John Andrew Stedman (1778–1833) was general in the Dutch army during the Napoleonic Wars.

==Biography==
Stedman was born at Zutphen in 1778, the son of William George Stedman (a naturalised Dutchman of Scottish descent), and a Dutch mother of noble blood. (Note: Both his father and grandfather, who belonged to the same family as Charles Stedman and John Gabriel Stedman, were officers in the Scots Brigade in the service of the States-General of the Dutch Republic—a corps whose history extends from 1570 to 1783. Both of them married Dutch wives of noble blood.
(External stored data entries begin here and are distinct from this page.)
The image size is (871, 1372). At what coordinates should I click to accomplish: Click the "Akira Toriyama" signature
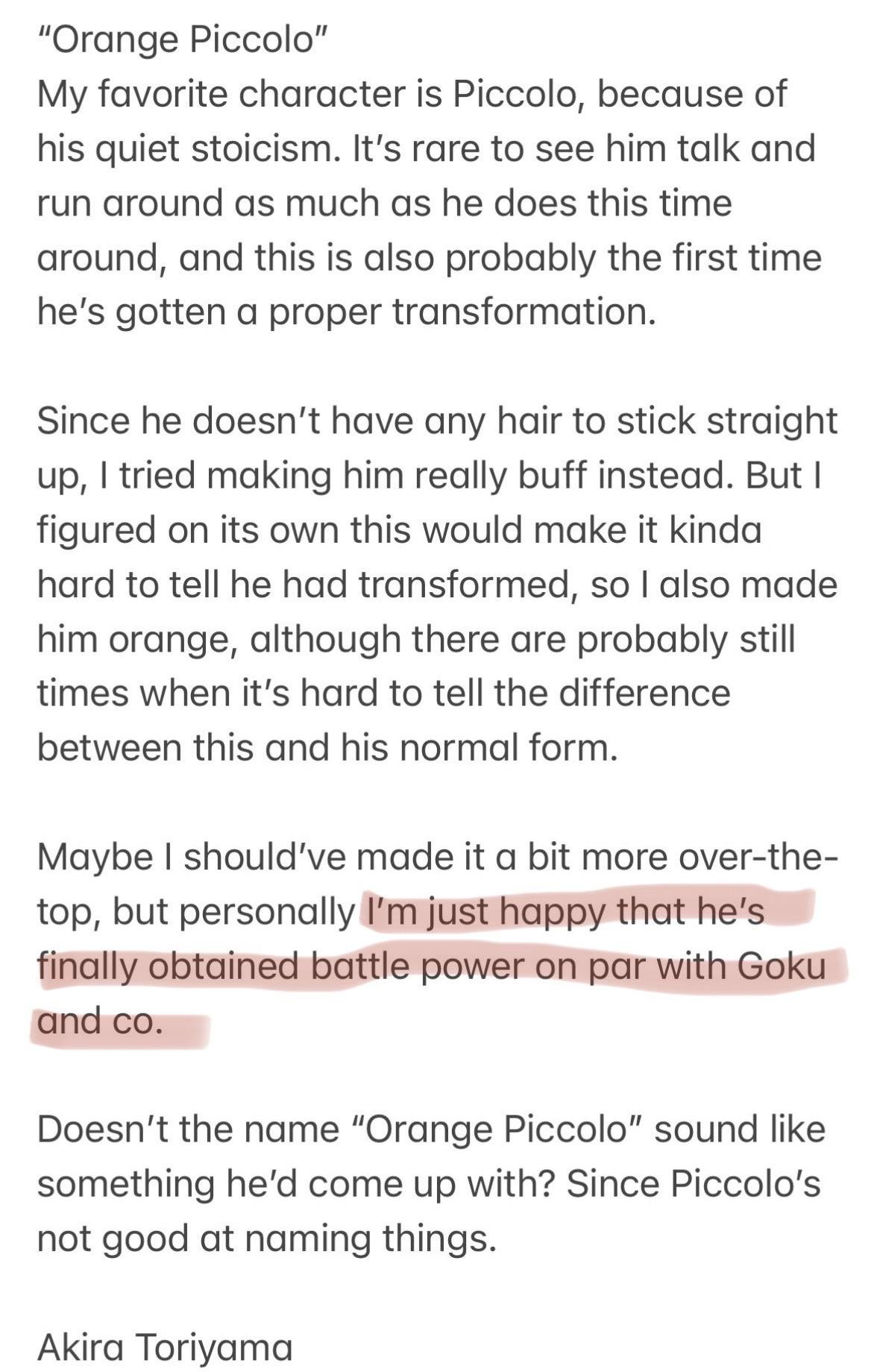[x=165, y=1347]
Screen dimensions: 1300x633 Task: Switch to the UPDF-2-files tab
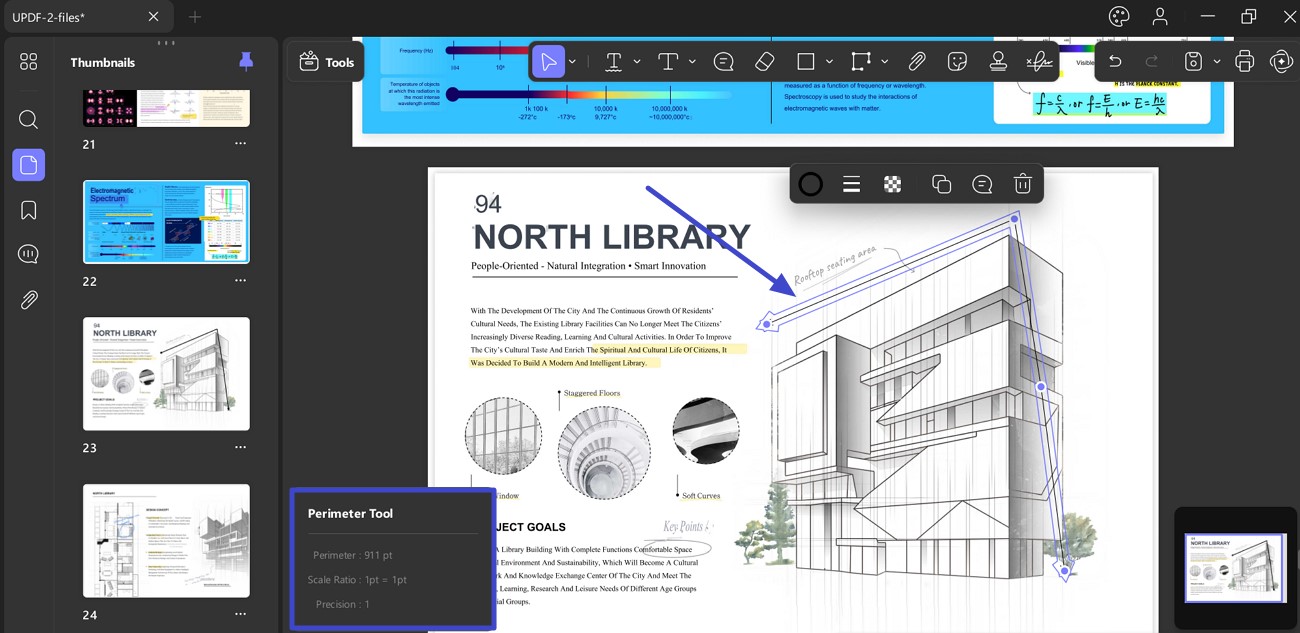pos(50,17)
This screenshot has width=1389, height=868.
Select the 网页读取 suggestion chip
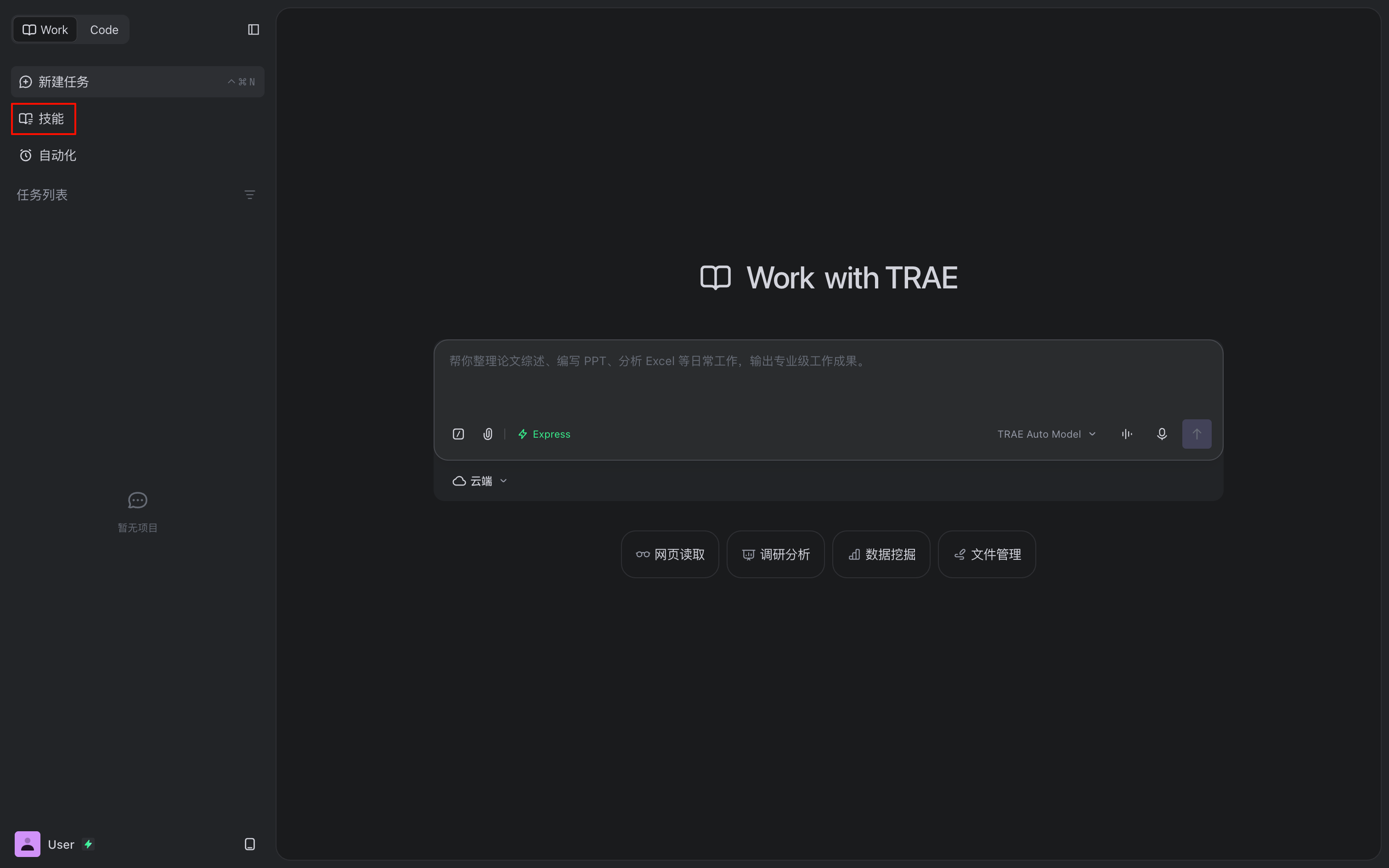click(x=670, y=555)
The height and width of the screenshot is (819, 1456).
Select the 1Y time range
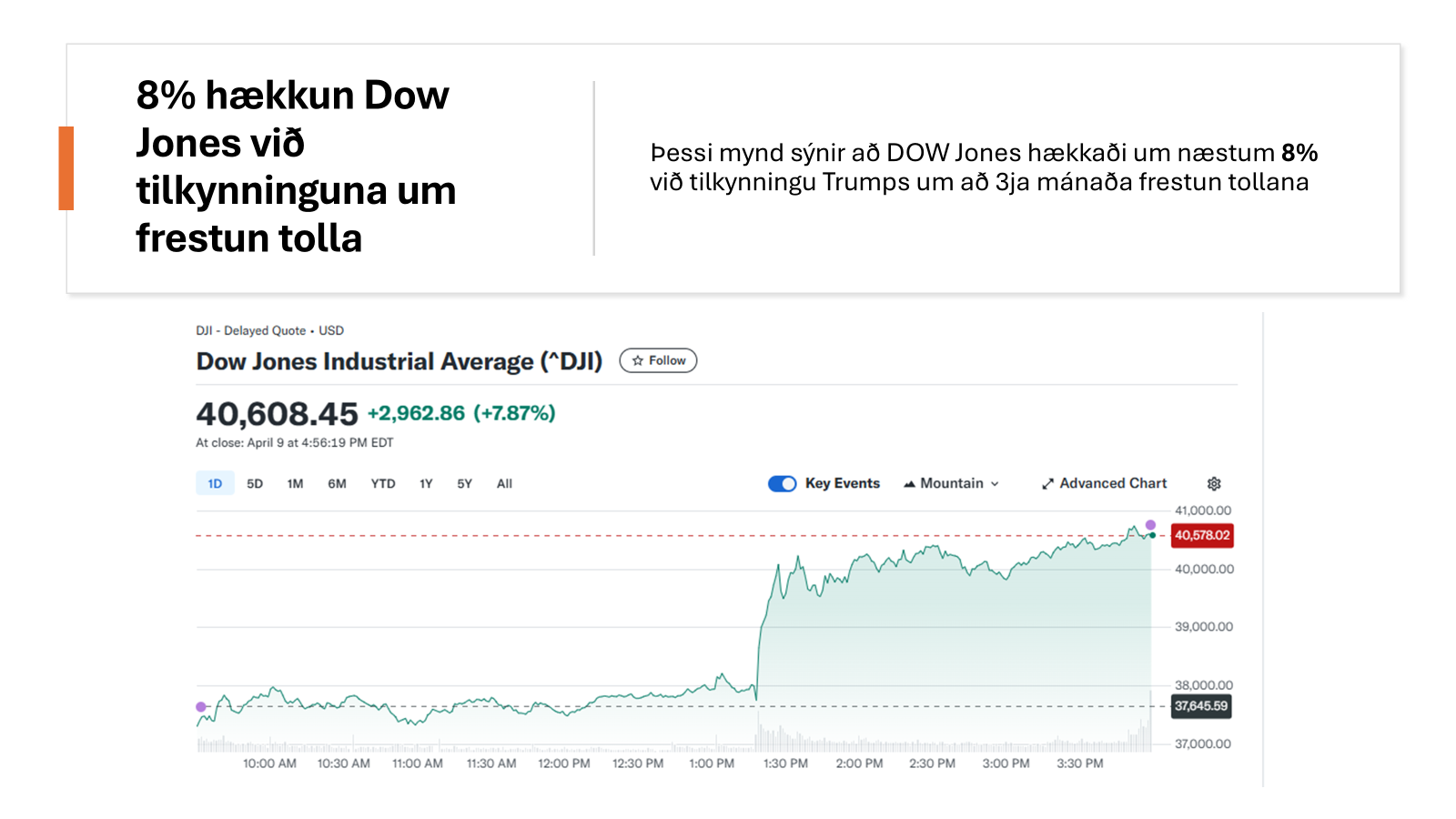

In 1783, when the Scots brigade was formed into Dutch regiments, and most of the officers resigned their commissions, Captain William George Stedman elected to be naturalised in the country of his adoption.)

Stedman received a commission in the Dutch army when only a child. At the early age of sixteen he first saw service with the allied forces, under Frederick, Duke of York and the Prince of Orange (afterwards King William I of the Netherlands) which were employed in 1794 on the northern frontier of France.

Stedman's next service was in 1799, when the Batavian Republic was in alliance with France, and the Duke of York commanded the opposing army at Bergen. At a later date he again served against the British at Walcheren. Meanwhile, he had held important staff appointments, and, on the incorporation of the Netherlands with France, he became general of brigade in the French army. In this capacity he served for two years in Italy, and was in 1813 present at the battles of Bautzen and Dresden.

In 1814 he attached himself to the Prince of Orange (afterwards King William II of the Netherlands), and commanded the Dutch troops in the reserve during the Battle of Waterloo, with the rank of lieutenant-general. He died at Nijmegen in 1833.

==Family==
Stedman married Nicola Gertrude van de Poll, granddaughter of the last reigning burgomaster of Amsterdam. Their only son, Charles John William Stedman, became a Prussian subject, settling at Besselich Abbey, near Coblentz. He was a member of the national assemblies of Frankfurt am Main and Erfurt, and received the title of freiherr (baron). He had a large family, of which nearly all the sons entered the Queen Augusta Regiment of Guards; they reverted to the original family name of Barton.